Lighthouse in Russia

Sommers (Соммерс; Someri; Sommarö) is an islet and a lighthouse in the eastern part of the Gulf of Finland, an arm of the Baltic Sea, just outside the Gulf of Vyborg, about 19 kilometres south of Virolahti, Finland. It is now possessed by Russia. The lighthouse is situated on a rocky skerry, which is elevated a maximum of 16 metres above the Baltic Sea.

==History==
The first lighthouse on this islet was built in 1808. That construction was a brick building, chalked in white, about five metres high, with a lanternine on its top. The light source was modernized in 1866, and it was also raised to an elevation of eight metres. The lighthouse was given a third class lens system and a clockwork which rotated an oil lamp with a double wick. This gave the lighthouse beacon a reddish gloom.

The lighthouse men lived along with their families in a wooden house next to the lighthouse. A fog horn was constructed at the other end of the island by the beginning of the 20th century. The Imperial Russian Army began constructing defense works on this island when World War I erupted, but these were never completed. In 1918, Finnish maritime authorities staffed the lighthouse.
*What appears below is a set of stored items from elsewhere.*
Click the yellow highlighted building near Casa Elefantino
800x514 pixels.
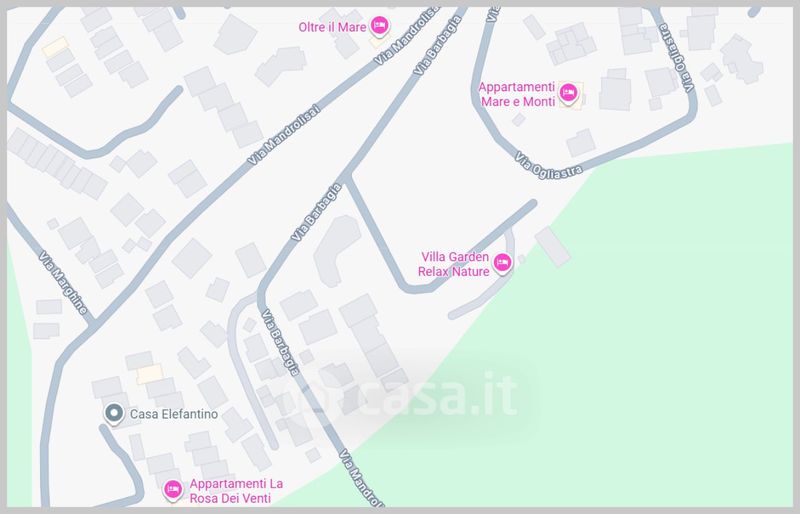pos(149,374)
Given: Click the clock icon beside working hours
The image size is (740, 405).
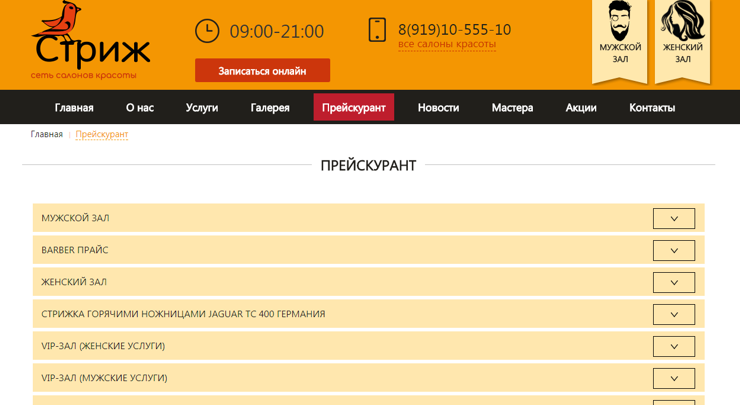Looking at the screenshot, I should click(207, 31).
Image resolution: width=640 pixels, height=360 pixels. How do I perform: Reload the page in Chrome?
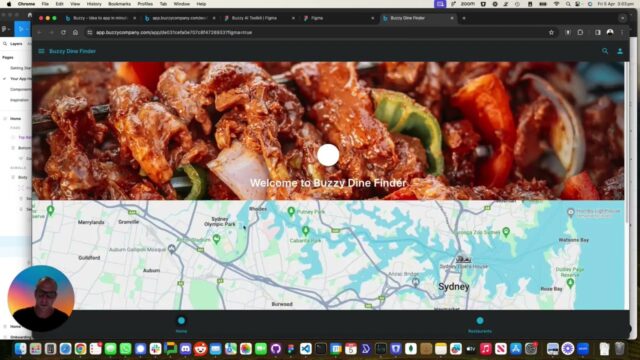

The old lighthouse was destroyed before the Winter War of 1939–40, and the personnel were evacuated. On New Year's Eve of 1941 a Finnish force of about 100 soldiers was stationed at the island since it had a strategic position. The Soviet Union also wanted to possess the islet, and on 8 July 1942 it attacked the islet with several small warships and aircraft. The Soviets created a foothold on the eastern extent of the island, but due to artillery support from the Finnish islet of Ulko-Tammio (about 19 km northwest of Sommers) the Finns drove the Soviets away on 9 July 1942.

After the 1944 peace treaty between Finland and the Soviet Union, the island of Sommers was given to the Soviets, who also constructed a new truss lighthouse. Its focal plane is about 57 m above sea level. Its light characteristic is "Fl(2) 10s", i.e., a group of two flashing lights about every ten seconds. There are also a number of buildings and radar masts on the island, probably to keep an eye on the increasingly busy shipping traffic in the area.